People tell me all the time, “You’re living the dream!” and “I wish I had done that!”
And they are right—I am and they should have.
It’s liberating to wake up at the trailhead of my choice on any given day, run a new trail, and then spend a few hours driving to another state instead of watching TV, and filling my soul with new experiences rather than material possessions.
But for every epic trail pic posted on Instagram, there are challenges, e.g. the night I locked myself out of the Jeep and froze my ass off. A moment of panic every time my vehicle/house makes an unusual sound in the middle of the desert. Pulling into another McDonald’s parking lot to take a conference call or submit an article on deadline. The time I won a coconut cream pie at a trail race and ate it for six meals straight because I don’t have refrigeration and it saved me cooking time.
Whether you’re you’re looking to be a full-time dirtbag trail runner or want to weekend warrior to the trailheads of your dreams, I humbly offer these basic running-bum road rules:
1. Pack Light
The vagabond life requires simplicity—I can only fit so much into my Jeep Wrangler and still have enough room to fit my 5-foot-8-inch frame into the dog-sized bed that is built into the back (actually it is a dog bed).
My essentials include running clothes, too many running shoes (to accommodate varied terrain types), maps, my laptop, toiletries, cooking supplies, food and my camping gear. That’s it.
I remember giving my friend Jenn Shelton (who also lives in her van) crap for only owning one pair of orange sweatpants. I understand why now—there is no room for more than one pair of casual pants. So I have a pair of very practical tiger bell bottoms.
2. Sleep on It
Whether you have a decked-out Sprinter van, vintage VW bus or plan to car camp, you need to make sure that your sleeping arrangement ensures quality sleep. When you’re putting in big miles and vert, recovery is everything. Admittedly, life on the road can make this more challenging.
Invest in a quality pillow, eye mask (or pull a buff over your eyes), sleeping bag and sleeping pad. If your vehicle has room for a bed, splurge on a Tempur-Pedic mattress (you’re saving tons of money on rent anyways, your back will thank you).
3. Stay Clean
It’s called dirtbag life for a reason. I don’t shower everyday; it’s just reality. I carry jugs of water and Dr. Bronner’s soap for “sponge baths” and Action Wipes (which are bigger than standard baby wipes and more sudsy) for post-run wipe downs. Quality lotion, hot-pink nail polish and a tiny vile of essential oils help me feel relaxed and pampered (guys, don’t be shy—you’d like this too)!

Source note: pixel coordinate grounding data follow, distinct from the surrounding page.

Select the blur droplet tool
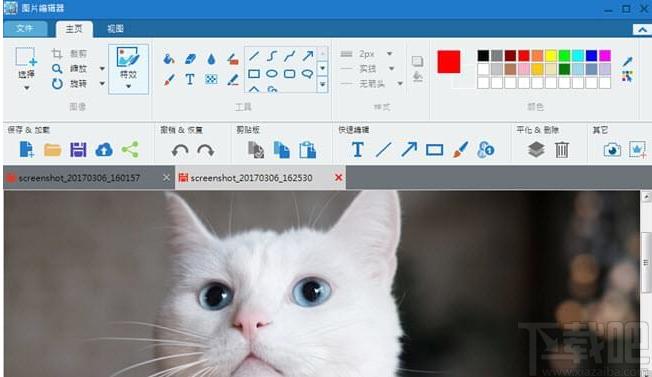This screenshot has height=377, width=652. (211, 59)
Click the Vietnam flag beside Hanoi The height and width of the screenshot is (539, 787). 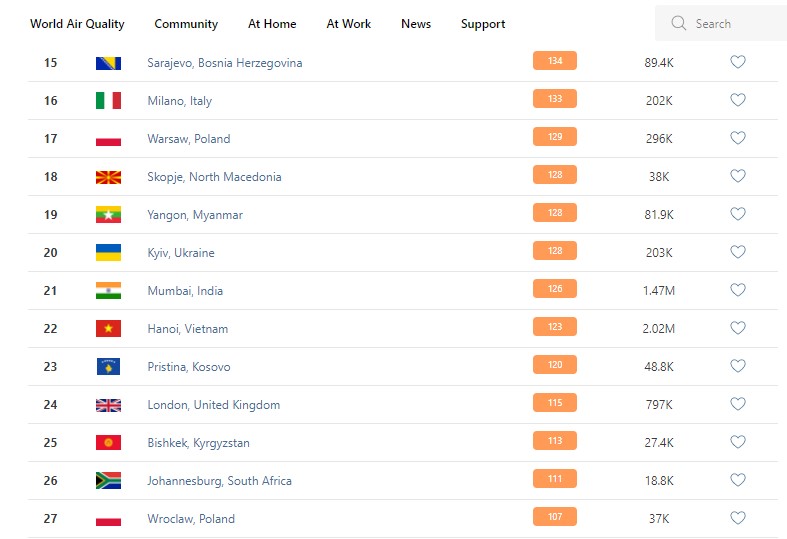108,329
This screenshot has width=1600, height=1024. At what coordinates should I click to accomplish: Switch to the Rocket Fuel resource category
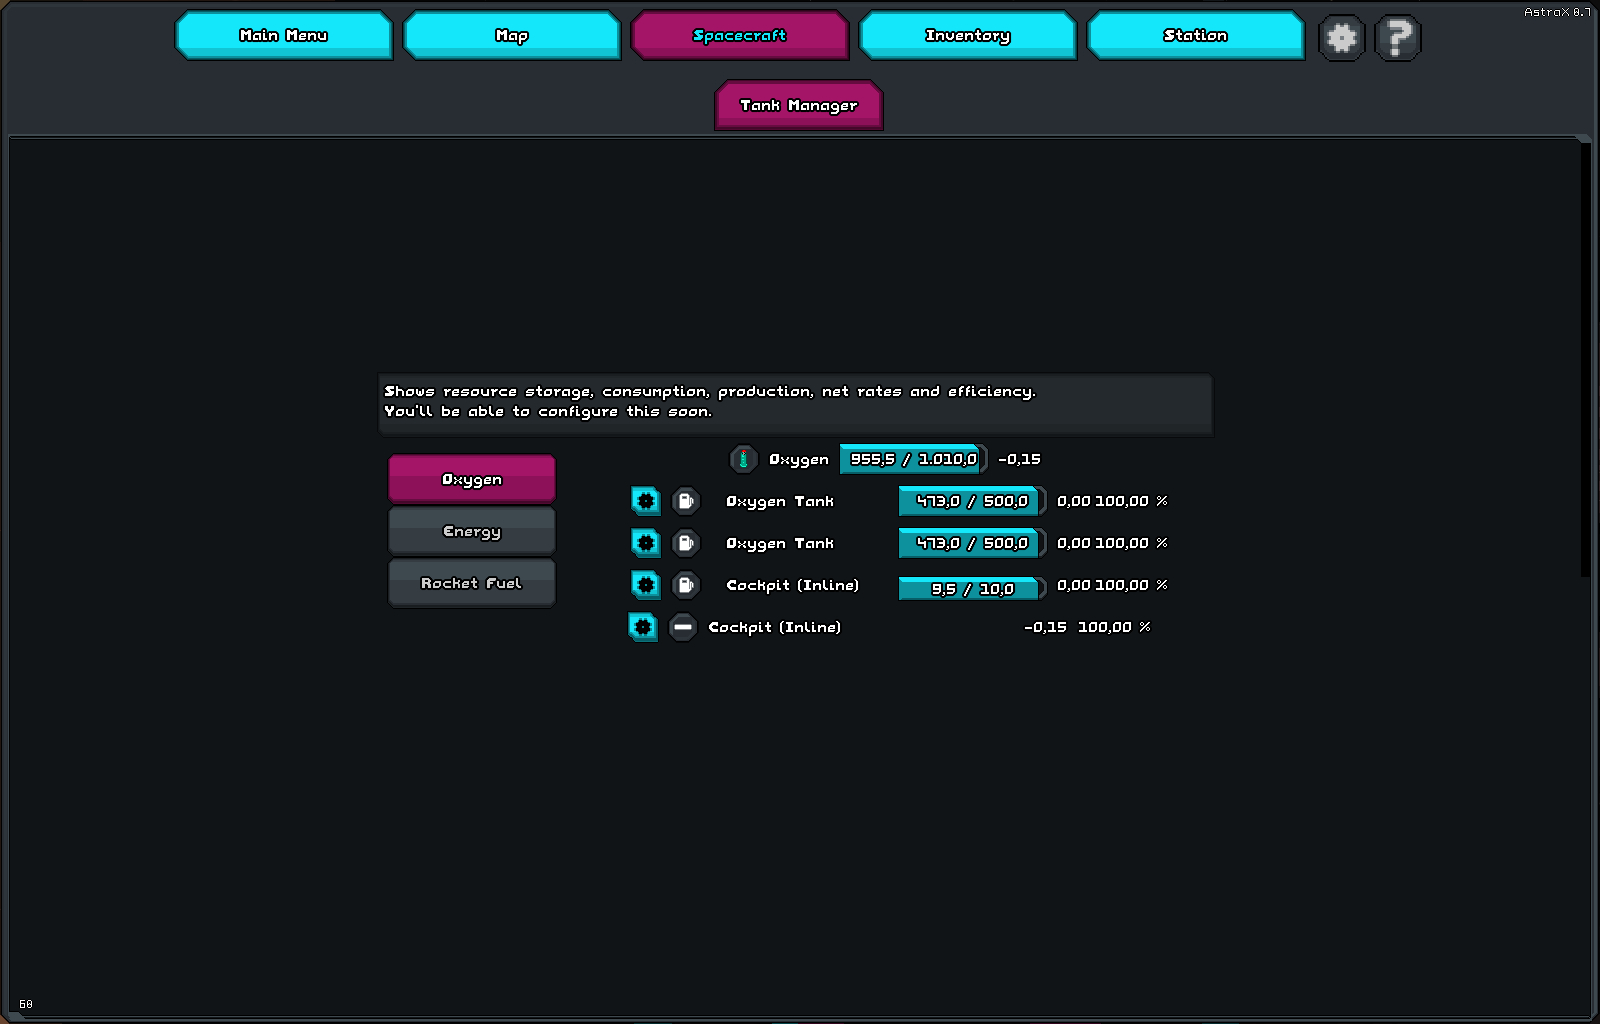[x=471, y=583]
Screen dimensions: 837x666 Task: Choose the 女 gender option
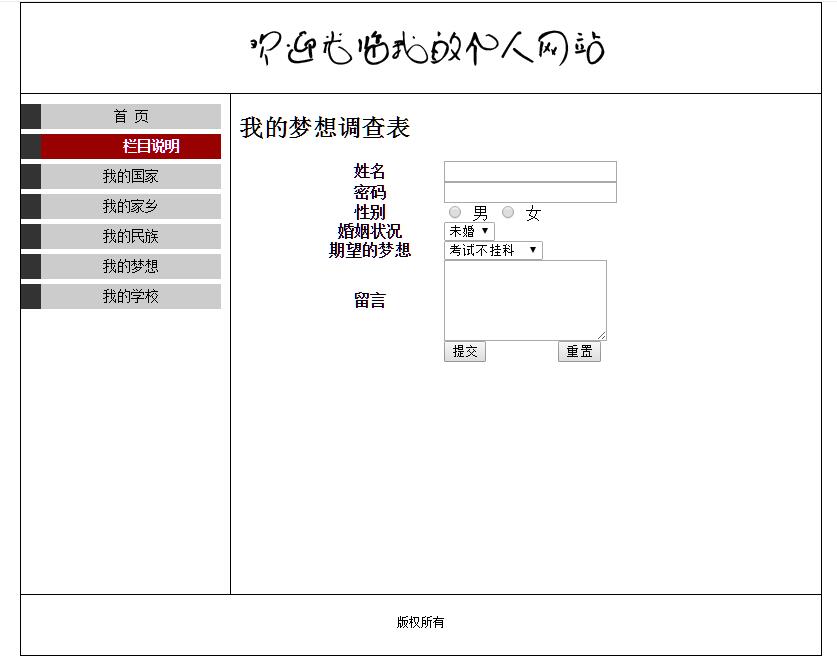508,212
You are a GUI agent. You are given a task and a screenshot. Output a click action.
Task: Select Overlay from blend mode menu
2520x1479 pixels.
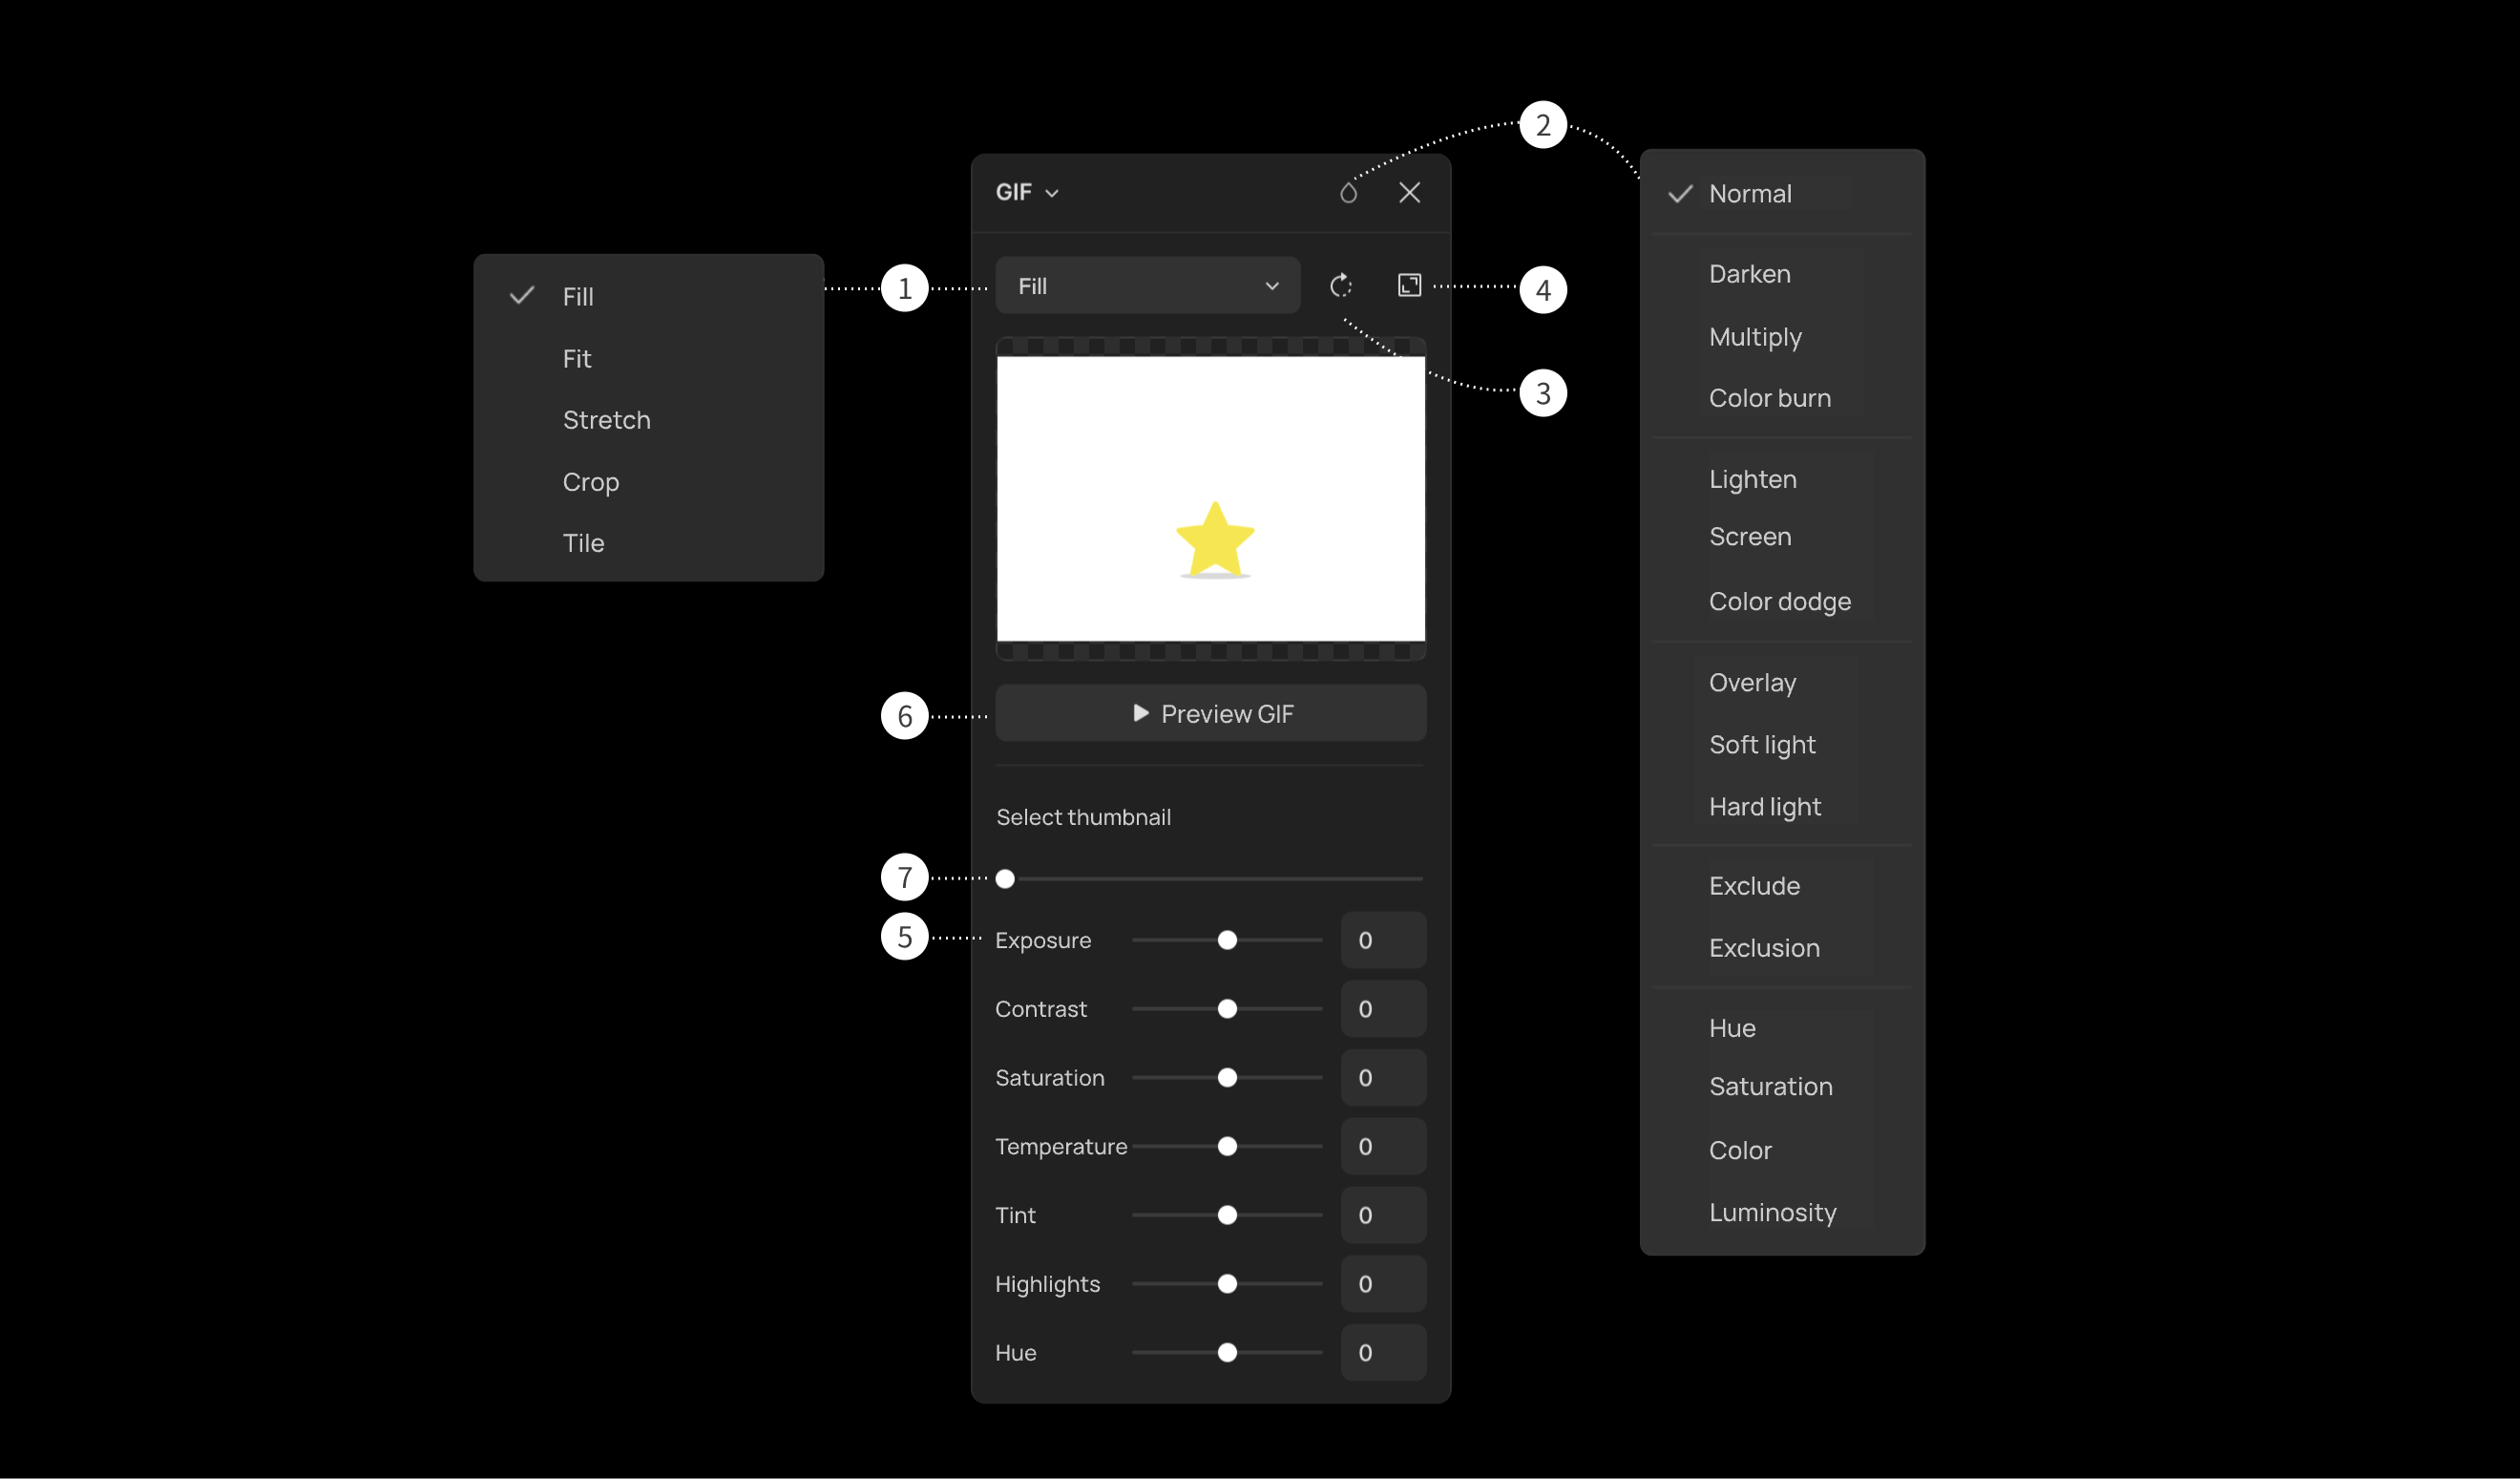[x=1754, y=682]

When my pigtails start to turn into dreadlocks, I seek out shower options, which can include a YMCA or public pool (usually they charge a few dollars to shower only), creeks or lakes (warmer months and desperation) and visiting friends when I’m in their areas. Trail running isn’t exactly a clean sport and good hygiene will keep your immune system and morale functioning at much higher levels.
4. Fuel the Engine
The ramen trap is an easy one to fall into when you don’t have a full-size kitchen to prep meals. However, you will get sick of it and you need far more nutrients to fuel your running day after day.
I travel with a small Coleman gas stove and camp kitchen set-up: one pot (which I usually eat my meals directly out of), one set of silverware, a good knife, tiny cutting board, pour-over coffee filter and a tin mug.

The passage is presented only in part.